Two distinct parts add up to the total consumption of Blockchains like Ethereum and Bitcoin. The first part is for running the computers on which a Blockchain is stored – called nodes. The official number of nodes for both Bitcoin and Ethereum is around 10’000 – although it is suspected that many more nodes conceal their existence.
The second and much larger portion of energy is spent generating new units and validating transactions (mining). Anarchic Blockchains like Bitcoin allow pseudonyms to participate in block creation. To make this expensive and block restructuring (51% attacks) impossible, the Proof of Work algorithm was intentionally integrated. An attacker must expend real economic resources to succeed.
Proof of Work
Estimates from the University of Cambridge put Bitcoin’s current energy consumption at 130TWh per year. This is equivalent to 15 gigawatts of continuous power consumption. If Bitcoin were a country, its annual energy consumption would fall between the mid-sized countries of Ukraine and Argentina. Some estimates of Ethereum’s annual energy consumption put it at around 26TWh. This is equivalent to 3 gigawatts, comparable to Ecuador – a country with a population of 17 million.

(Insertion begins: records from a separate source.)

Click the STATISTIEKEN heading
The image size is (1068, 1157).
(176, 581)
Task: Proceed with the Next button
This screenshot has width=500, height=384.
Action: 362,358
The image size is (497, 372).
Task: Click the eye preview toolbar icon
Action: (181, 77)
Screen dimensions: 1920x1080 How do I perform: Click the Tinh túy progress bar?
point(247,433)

The differences in energy consumption become even more apparent when we compare the cost of a single transaction on the network. The Bitcoin network can only perform about 5 transactions per second. The energy cost per transaction in this case is 830kWh. Visa does 450’000 transactions with the same energy. Ethereum consumes an energy cost of 50kWh per transaction at about 15 transactions per second.

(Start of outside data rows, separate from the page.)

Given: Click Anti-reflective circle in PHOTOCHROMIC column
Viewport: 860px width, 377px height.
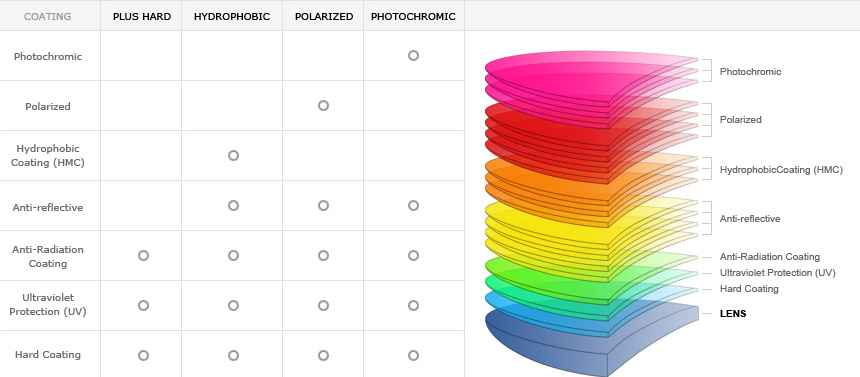Looking at the screenshot, I should click(x=413, y=205).
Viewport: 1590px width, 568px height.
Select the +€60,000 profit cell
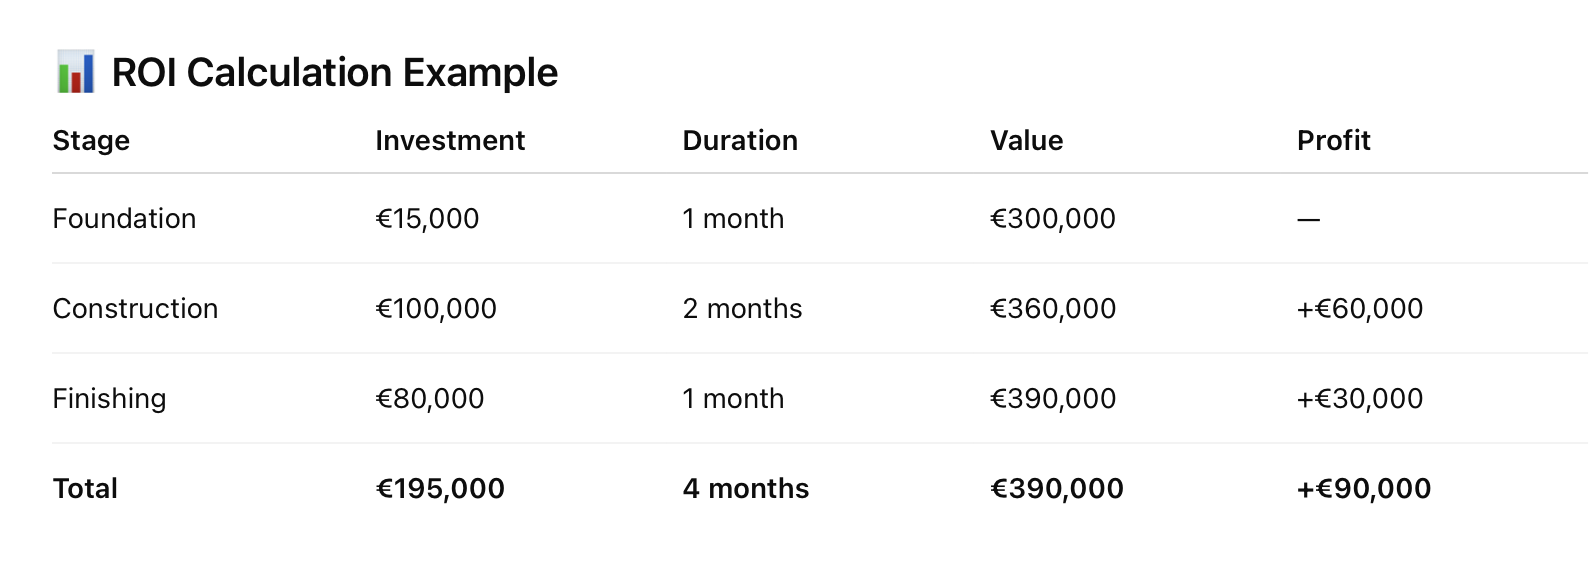click(x=1360, y=309)
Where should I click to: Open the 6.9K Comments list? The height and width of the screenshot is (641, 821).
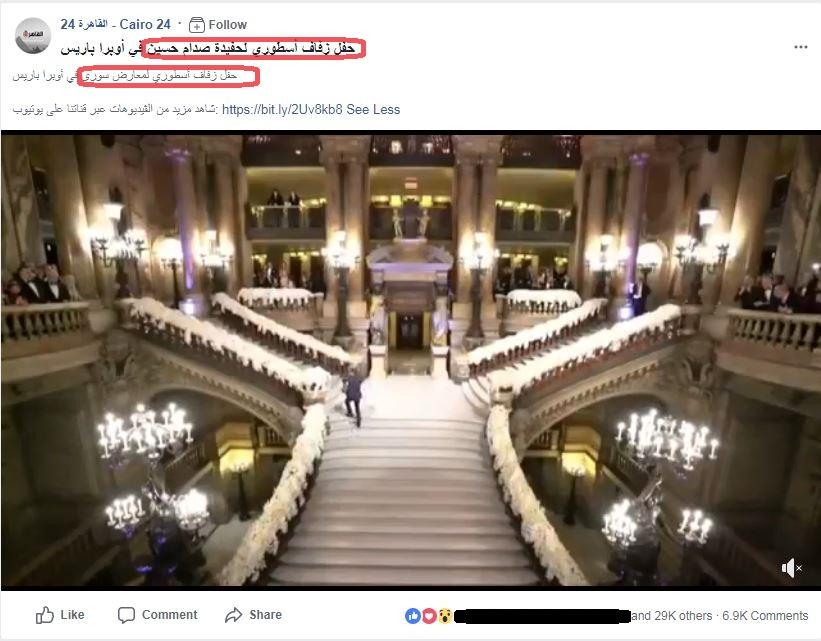pyautogui.click(x=765, y=616)
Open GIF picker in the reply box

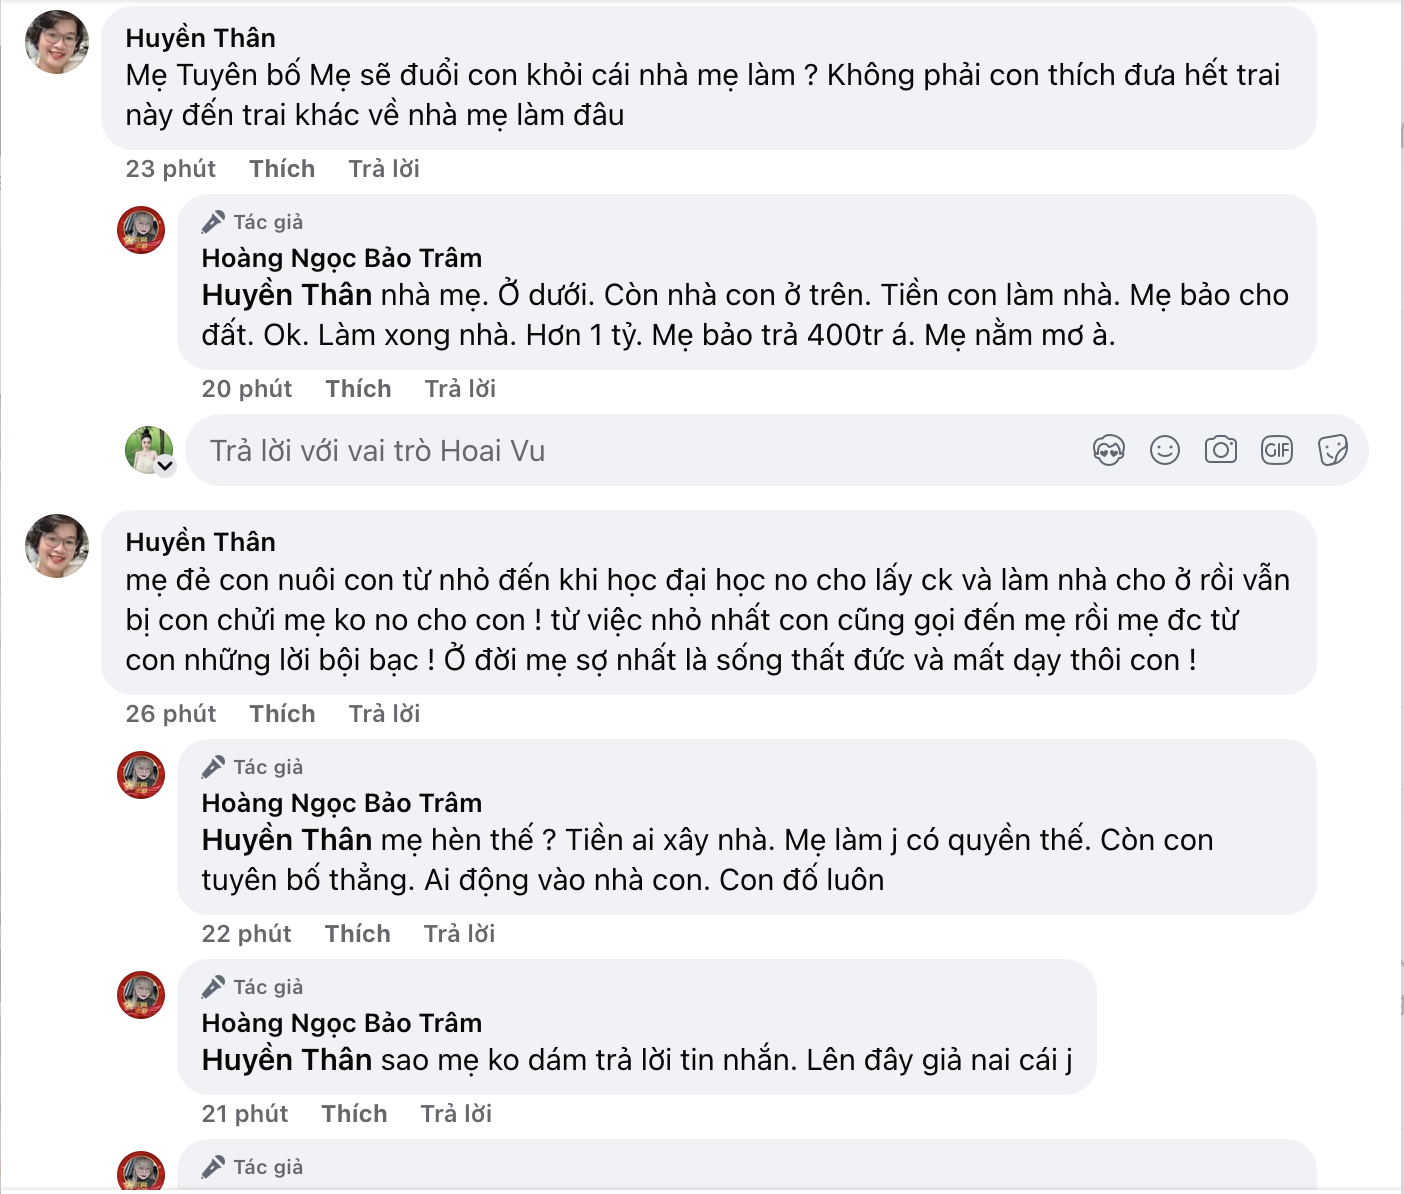1276,451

According to a September 2020 report by the Cambridge Centre for Alternative Finance, 39% of Crypto mining energy is renewable. CoinShares optimistically estimates the number at 77.6%, but has a commercial interest in showing the industry in a good light. Using the Cambridge Centre study’s conservative estimate, approximately 78.7 TWh is created from non-renewable energy.
Proof of Stake
A Proof of Stake (PoS) network such as Tezos creates 52 transactions per second and the energy cost is 30mWh per transaction. This is an immense difference and a logical step when we consider previous industry developments. Ethereum is currently in the transformation phase to the Proof of Stake model, which should reduce energy consumption by 99%. ETH 2.0 has already started its initial phases and we expect to move to PoS in late 2021 to early 2022. This may not be ideal, but we already have a viable solution in place.
In contrast, in a proof of work system, the price of the energy consumed is the barrier for attackers. It represents the cost of overriding consensus, so the financial outlay for the consumed energy may never decrease. As the value of the Bitcoin or Ethereum network increases, the energy consumed must usually increase as well. This is the only way to protect the increasing value stored in the network. In a Proof of Stake network, there is no such dependency, and therefore the energy consumption is negligible in comparison.
Are NFTs climate killers?
It takes about 494 kWh or the equivalent of boiling 2’700 liters of water to produce a single cotton T-shirt. This does not include the energy needed for washing and drying. The energy consumed is equivalent to about 10 transactions on the Ethereum Blockchain. On average, it takes about 4 transactions to mint and sell a non-fungible token (NFT).
Thus, if an artist decided to release clothing for their brand instead of an NFT, they would consume 98’800 kWh for 200 shirts. This is comparable to the energy consumption of 8 years of an average household or the equivalent of 2058 Ethereum transactions. In fact, NFTs don’t seem to consume that much energy at all, the numbers are just far more transparent.
However, NFTs should not be reduced to digital images alone. The versatility of smart contracts includes diverse industries, optimizes processes and can save waste. For example, when tickets are no longer printed but presented and validated digitally. Or if plastic membership cards and bonus cards disappear from wallets. A secure digital identity could save many a mailing and office visit.
Awareness for the “Revolution”
As with gasoline, a revolution takes time. However, with the century of concrete and office buildings spread around the world containing air conditioners, computers and neon lights, Blockchain technology simply can’t keep up with the energy consumption.
Awareness has arrived in the growing crypto industry. Efficiency improvements, offsets for NFTs, and tree planting campaigns will possibly show a bigger effect than the Green Bonds of national banks.
At the moment, the situation is definitely not optimal. Decentralized distribution will never be as cost-effective as a centralized solution. However, depending on the use case, the advantages of decentralization outweigh the disadvantages. A centralized point of operations is more vulnerable to ransomware attacks, a data leak, or various single point of failure scenarios.